Poesy made arrangements to meet the girl in Singapore to help her identify the most suitable scooter to get and gave her mobility training using the public facilities around the city.
Poesy founded a Facebook group called Helping Angels, which gathered volunteers in over 10 countries to engage in random kindness projects. One of the Malaysian projects gathered volunteers around Klang Valley to help shelter home children with school work.
Helping Angels was set up in 2006 with four guiding principles: No fund-raising, no commerce, no politics and no religion.

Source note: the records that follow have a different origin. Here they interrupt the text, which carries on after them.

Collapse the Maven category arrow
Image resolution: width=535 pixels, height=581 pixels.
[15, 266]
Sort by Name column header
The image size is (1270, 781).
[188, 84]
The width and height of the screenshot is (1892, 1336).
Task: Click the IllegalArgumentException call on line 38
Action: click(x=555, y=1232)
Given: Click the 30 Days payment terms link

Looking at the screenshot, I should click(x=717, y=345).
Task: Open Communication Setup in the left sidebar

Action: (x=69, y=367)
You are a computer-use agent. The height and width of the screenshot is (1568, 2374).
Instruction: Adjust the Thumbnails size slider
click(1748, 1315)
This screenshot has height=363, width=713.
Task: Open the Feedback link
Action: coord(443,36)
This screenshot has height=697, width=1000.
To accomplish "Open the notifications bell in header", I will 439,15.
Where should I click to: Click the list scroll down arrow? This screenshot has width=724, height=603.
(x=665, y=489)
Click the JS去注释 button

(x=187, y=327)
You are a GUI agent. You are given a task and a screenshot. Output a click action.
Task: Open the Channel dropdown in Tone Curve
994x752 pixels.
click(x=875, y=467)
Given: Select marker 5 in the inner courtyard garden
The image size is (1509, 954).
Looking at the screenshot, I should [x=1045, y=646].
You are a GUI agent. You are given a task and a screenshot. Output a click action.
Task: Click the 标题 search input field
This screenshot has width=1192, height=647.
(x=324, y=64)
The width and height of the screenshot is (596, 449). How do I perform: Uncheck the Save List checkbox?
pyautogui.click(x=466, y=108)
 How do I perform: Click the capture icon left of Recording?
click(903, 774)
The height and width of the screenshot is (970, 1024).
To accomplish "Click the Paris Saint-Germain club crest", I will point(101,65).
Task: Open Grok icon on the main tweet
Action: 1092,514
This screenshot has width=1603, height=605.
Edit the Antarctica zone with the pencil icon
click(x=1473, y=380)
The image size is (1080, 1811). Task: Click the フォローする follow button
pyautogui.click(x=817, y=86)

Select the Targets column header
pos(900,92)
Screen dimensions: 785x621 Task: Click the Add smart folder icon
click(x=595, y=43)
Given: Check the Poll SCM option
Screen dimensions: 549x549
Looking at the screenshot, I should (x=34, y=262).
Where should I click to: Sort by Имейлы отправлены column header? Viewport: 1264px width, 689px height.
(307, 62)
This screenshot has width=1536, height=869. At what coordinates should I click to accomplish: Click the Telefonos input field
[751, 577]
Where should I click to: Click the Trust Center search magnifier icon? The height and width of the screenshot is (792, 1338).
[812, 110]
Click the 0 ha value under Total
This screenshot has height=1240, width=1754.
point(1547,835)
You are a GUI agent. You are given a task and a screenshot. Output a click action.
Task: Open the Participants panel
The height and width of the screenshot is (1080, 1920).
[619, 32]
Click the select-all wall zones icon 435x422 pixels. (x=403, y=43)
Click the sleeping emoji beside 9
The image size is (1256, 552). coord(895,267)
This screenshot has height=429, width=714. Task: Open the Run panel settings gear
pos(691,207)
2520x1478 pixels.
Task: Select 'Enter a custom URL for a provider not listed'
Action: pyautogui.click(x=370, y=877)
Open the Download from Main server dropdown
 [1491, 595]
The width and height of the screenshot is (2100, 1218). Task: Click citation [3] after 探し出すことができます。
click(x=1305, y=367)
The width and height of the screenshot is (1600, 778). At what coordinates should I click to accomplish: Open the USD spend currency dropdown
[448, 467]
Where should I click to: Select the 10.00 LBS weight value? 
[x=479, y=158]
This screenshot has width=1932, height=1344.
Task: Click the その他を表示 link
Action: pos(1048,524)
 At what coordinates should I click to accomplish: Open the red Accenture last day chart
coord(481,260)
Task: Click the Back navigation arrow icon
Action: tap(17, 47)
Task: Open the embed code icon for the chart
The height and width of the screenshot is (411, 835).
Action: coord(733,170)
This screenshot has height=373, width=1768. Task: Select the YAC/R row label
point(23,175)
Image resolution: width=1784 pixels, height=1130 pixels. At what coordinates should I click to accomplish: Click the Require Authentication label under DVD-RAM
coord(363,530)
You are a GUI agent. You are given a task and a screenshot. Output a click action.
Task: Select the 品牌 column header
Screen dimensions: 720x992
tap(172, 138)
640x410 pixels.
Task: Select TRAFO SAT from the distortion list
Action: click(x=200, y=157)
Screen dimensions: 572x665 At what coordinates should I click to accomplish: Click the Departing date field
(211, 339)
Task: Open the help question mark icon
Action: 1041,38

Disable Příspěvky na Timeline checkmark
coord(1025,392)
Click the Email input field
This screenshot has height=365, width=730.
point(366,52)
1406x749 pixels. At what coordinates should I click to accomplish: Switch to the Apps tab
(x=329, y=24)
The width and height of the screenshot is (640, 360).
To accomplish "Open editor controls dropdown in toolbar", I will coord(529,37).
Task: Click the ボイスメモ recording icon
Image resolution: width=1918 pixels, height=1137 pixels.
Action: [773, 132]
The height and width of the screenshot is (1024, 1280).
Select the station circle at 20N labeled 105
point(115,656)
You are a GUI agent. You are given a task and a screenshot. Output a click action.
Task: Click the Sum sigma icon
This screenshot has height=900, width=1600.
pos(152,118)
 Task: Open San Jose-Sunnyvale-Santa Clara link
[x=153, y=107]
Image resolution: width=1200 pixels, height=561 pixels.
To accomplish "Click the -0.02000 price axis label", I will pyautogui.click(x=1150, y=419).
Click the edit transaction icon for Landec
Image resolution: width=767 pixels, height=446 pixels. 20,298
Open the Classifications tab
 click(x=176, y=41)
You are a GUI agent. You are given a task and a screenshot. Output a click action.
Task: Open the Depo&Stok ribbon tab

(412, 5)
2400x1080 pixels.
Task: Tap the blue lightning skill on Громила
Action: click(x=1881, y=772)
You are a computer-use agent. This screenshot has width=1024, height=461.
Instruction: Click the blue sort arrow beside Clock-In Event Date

The Helping Angels introduced another programme called Tuesday Art Angels, now in its fourth year. For this, Helping Angels work with a selected bunch of marginalised/refugee children of Yayasan Chow Kit. The program mentors the young refugee who are good at art to produce pop-up greeting cards which offers volunteering artists as well as the young artists an allowance for the work produced.
In 2011, she created an art project under Helping Angels titled the Bald Empathy Movement and took it to 10 countries. The project aimed to bring a positive highlight to those suffering a loss of dignity due to premature hair loss or chronic illnesses. It also advocates wholesome lifestyles and raises empathy towards survivors and patients suffering from ill health.